The leading UK case is United Horse Shoe & Nail Co v Stewart & Co, (1888), 5 RPC 260 (HL), which holds that the availability of a non-infringing alternative is irrelevant to the calculation of damages. As Snider J notes, subsequent UK law affirms this position: [63]-[69]. US law, on the other hand, is equally clearly to the contrary: an available non-infringing alternative must be considered [92]. Canadian case law on point consists only of Domco Industries (1983), 76 CPR (2d) 70 rev’d on other grounds, (1986), 10 CPR (3d) 53, accepting United Horse Shoe, and Snider J’s own obiter comments in and Jay-Lor 2007 FC 358 approving the relevant passage from Domco [71], [73]. As Snider J noted, this “may not constitute the highest authority” [74].

Given the state of Canadian authority, a key question was the impact of the SCC decision in Schmeiser 2004 SCC 34, in which the SCC stated that in calculating an accounting of profits, “[a] comparison is to be made between the defendant's profit attributable to the invention and his profit had he used the best non-infringing option” [102] (emphasis added). Does this principle apply also to damages? In my article, “A Remedial Benefit-Based Approach to the Innocent-User Problem in the Patenting of Higher Life Forms” (2004), 20 CIPR 79, esp at 91-95, which was cited by the SCC on this point in Schmeiser, I argued that there is one general principle of causation which applies across all areas of law. Snider J disagreed. In her view, the applicable principles in respect of patent damages are different from those in an accounting [90]. Snider J acknowledged that the Schmeiser principle was also implicitly applied by the SCC in Cadbury Schweppes [1999] 1 SCR 142 [55], and by Snider J herself in [107] in Teva Ramipril, 2012 FC 552 in assessing damages under s 8 of the NOC Regulations, but she held that the principles of patent damages are different from these as well [55], [108]. The question is why patent damages should be different from these other monetary remedies. Snider J’s answer is that it is necessary to ignore the non-infringing alternative in order to provide adequate deterrence: [188]-[119].

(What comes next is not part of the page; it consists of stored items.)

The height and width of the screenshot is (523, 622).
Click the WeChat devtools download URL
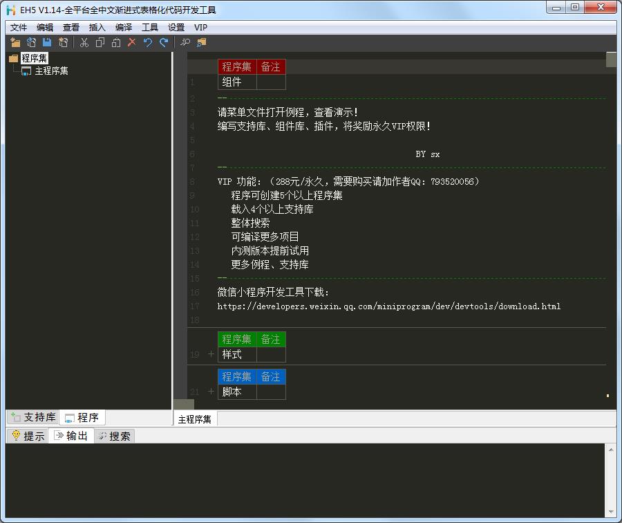click(388, 306)
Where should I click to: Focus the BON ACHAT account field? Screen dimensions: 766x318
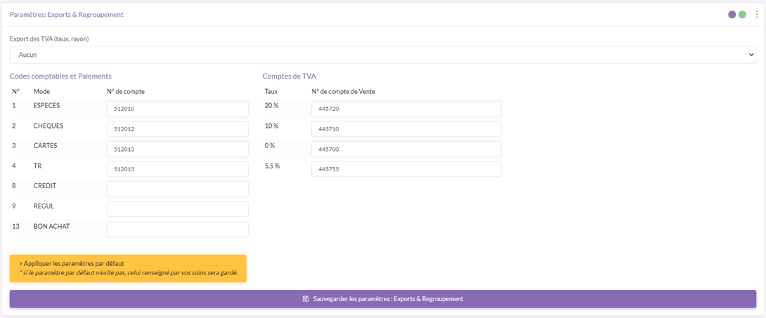pos(177,230)
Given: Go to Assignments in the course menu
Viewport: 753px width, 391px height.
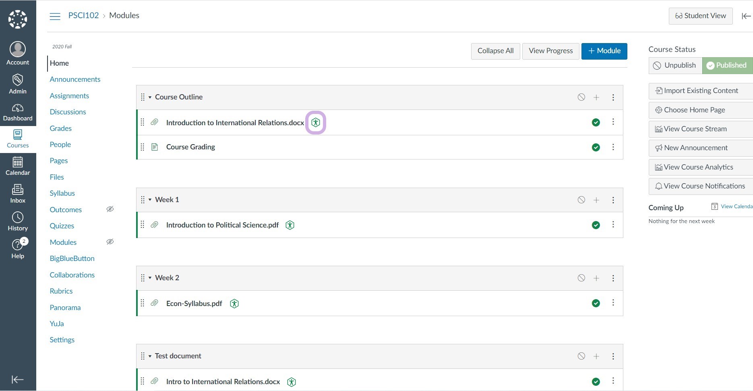Looking at the screenshot, I should click(x=69, y=96).
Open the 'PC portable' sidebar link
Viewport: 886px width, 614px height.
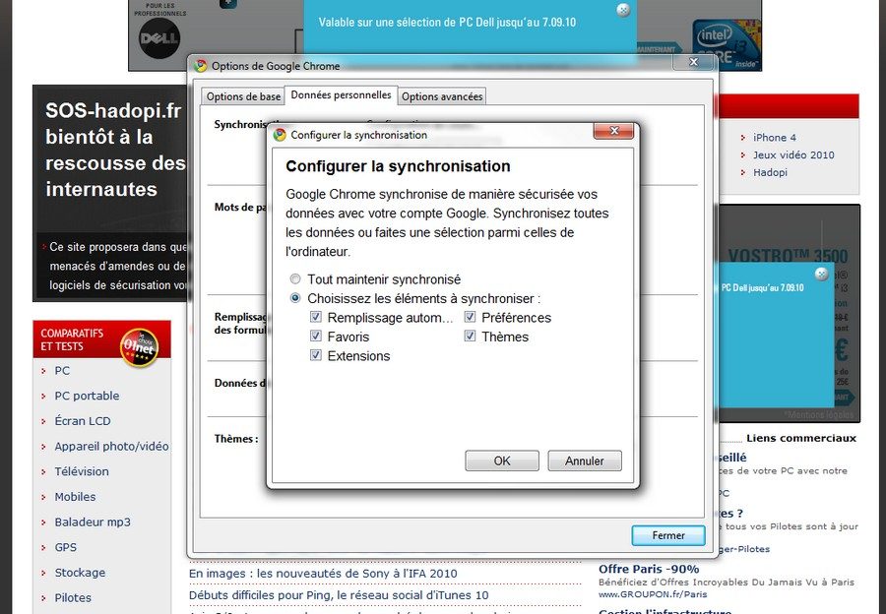[x=87, y=396]
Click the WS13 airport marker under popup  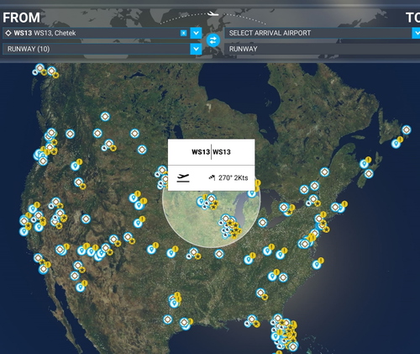(212, 198)
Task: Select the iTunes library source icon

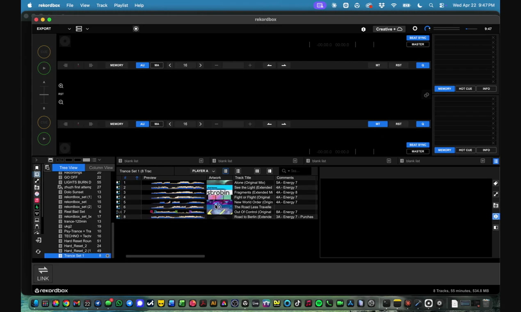Action: click(x=37, y=194)
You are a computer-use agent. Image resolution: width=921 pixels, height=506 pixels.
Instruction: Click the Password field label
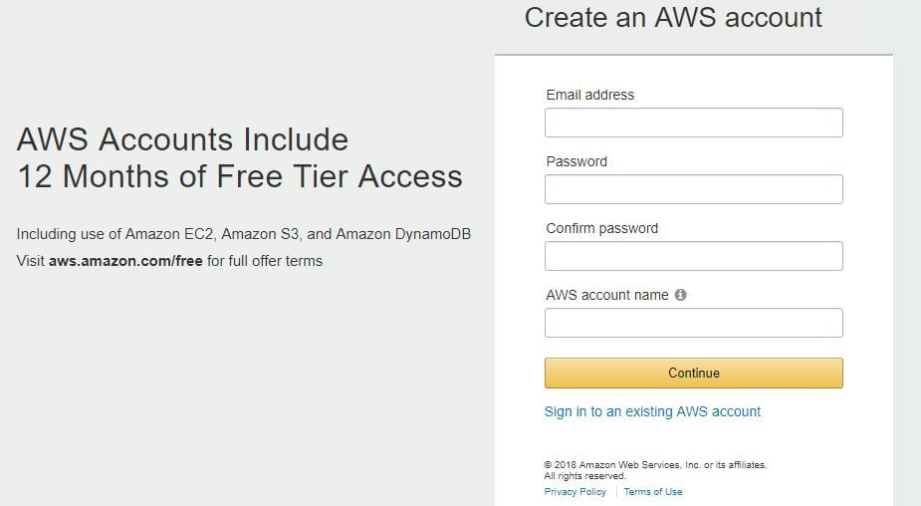click(x=576, y=161)
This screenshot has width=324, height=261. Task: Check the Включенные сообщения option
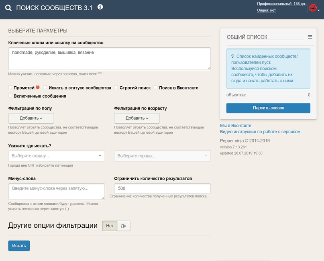coord(10,96)
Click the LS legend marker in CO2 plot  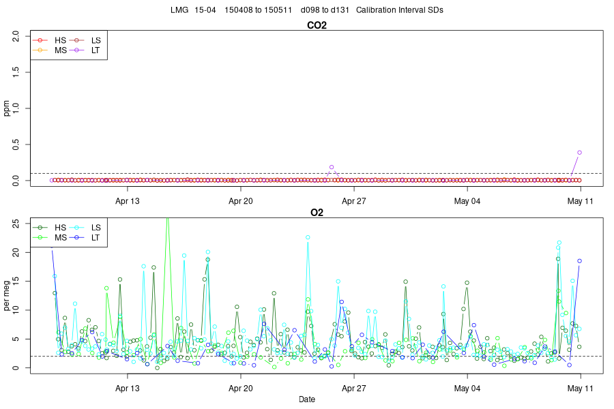pyautogui.click(x=76, y=40)
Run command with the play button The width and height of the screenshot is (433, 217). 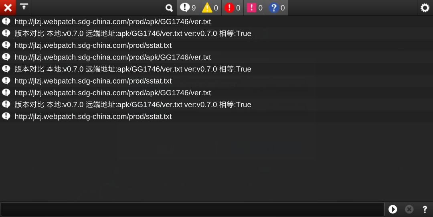393,209
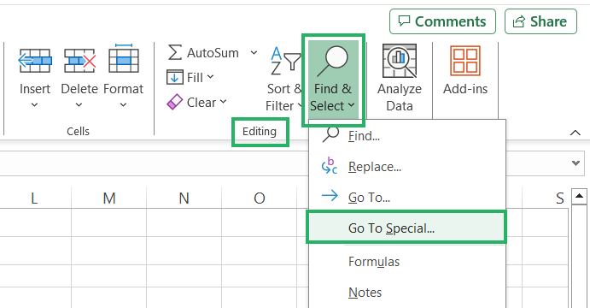Click the Insert cells icon

click(35, 61)
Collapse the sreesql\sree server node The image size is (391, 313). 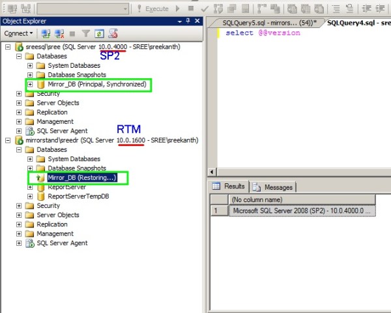pos(8,47)
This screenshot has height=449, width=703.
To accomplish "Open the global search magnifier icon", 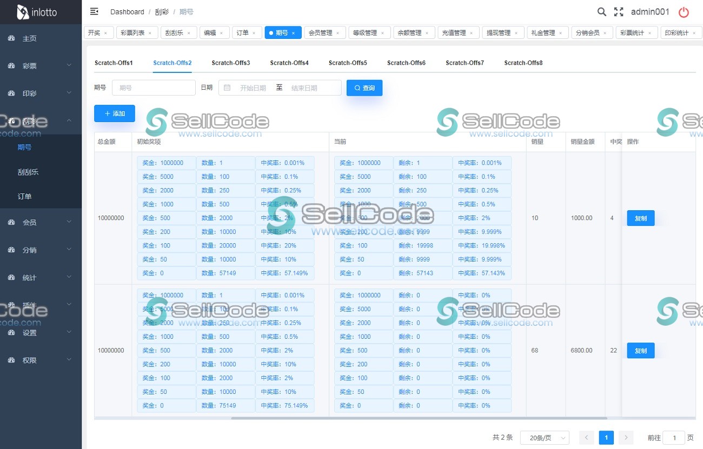I will pos(601,11).
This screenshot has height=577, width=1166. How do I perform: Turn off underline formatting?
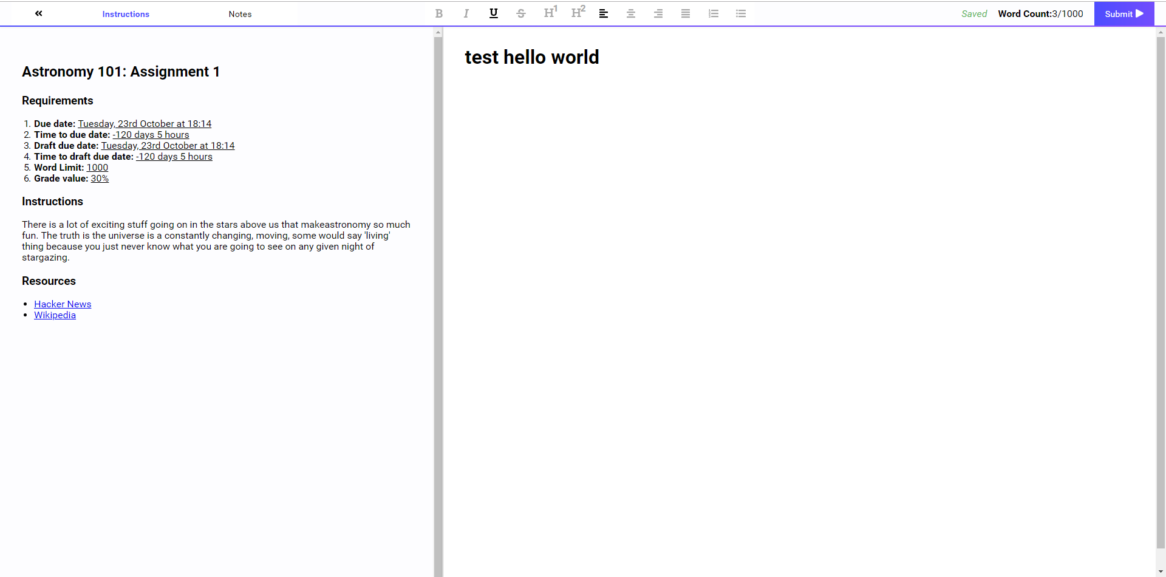(x=493, y=13)
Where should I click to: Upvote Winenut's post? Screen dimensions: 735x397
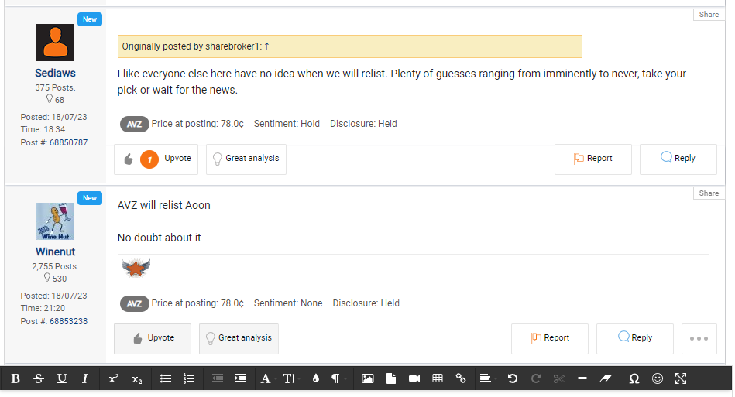(x=153, y=338)
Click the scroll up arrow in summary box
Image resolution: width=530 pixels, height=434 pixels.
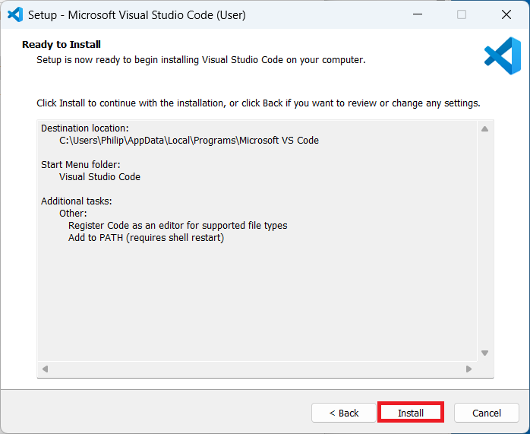pos(484,128)
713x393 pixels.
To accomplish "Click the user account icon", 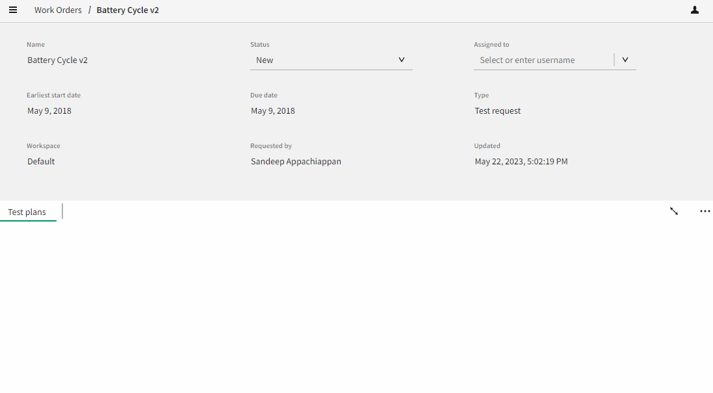I will pyautogui.click(x=694, y=10).
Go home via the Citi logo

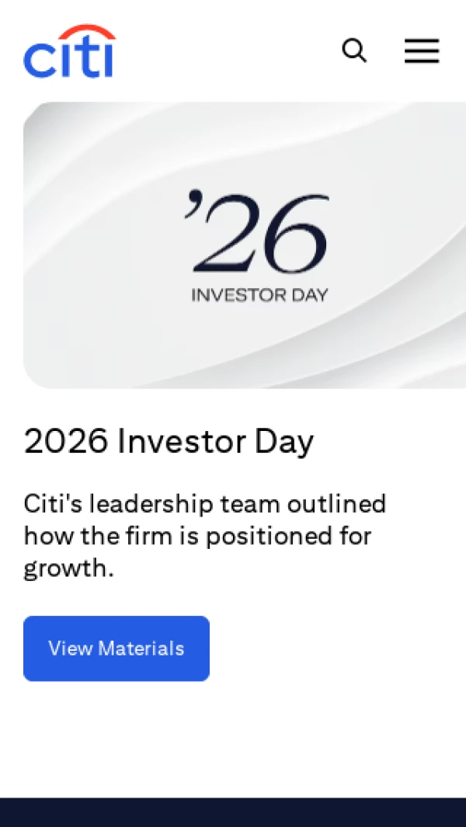(x=70, y=50)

My view, expressed in article “A Remedial Benefit-Based Approach,” is that United Horse Shoe ignores the generally applicable causation requirement, and it “must therefore be considered to be clearly in error” (p95). Similarly, in my co-authored article, “Damages Calculations in Intellectual Property Cases in Canada”, (2008) 24 CIPR 153, we noted that “United Horse-Shoe seems to contradict the approach to causation taken by the Supreme Court of Canada in the context of accounting of profits and equitable compensation remedies for intellectual property.” Snider J discussed these articles at some length [98]-[106], but concluded that on this point I am “‘the lone voice in the wilderness’ supporting the adoption of the [non-infringing alternative] defence” [106]. This is a very complementary criticism, as the reference is to John the Baptist saying "I am the voice of one calling in the wilderness, 'Make straight the way for the Lord.'" While I would like to be thought of as the lone voice preaching the true gospel, that is only true if the wilderness is confined to the backyard of Canadian patent damages. Outside of patent law, I am in the excellent company of the Supreme Court of Canada in Schmeiser and Cabdury Schweppes, and in the patent field, but outside of Canada, I am in the company of Chief Judges Rader (Grain Processing 185 F.3d 1341 (Fed Cir 1999) and Easterbrook (Grain Processing VIII 979 F.Supp. 1233 (ND Ind1997)), and the leading US academic on patent remedies, Thomas F. Cotter, Comparative Patent Remedies: A Legal and Economic Analysis (2013) at 187ff.

*I consulted only on the damages portion of this case, not the liability action. I wrote my post on the Relevance of Non-Infringing Alternatives to Damages before being approached by Apotex.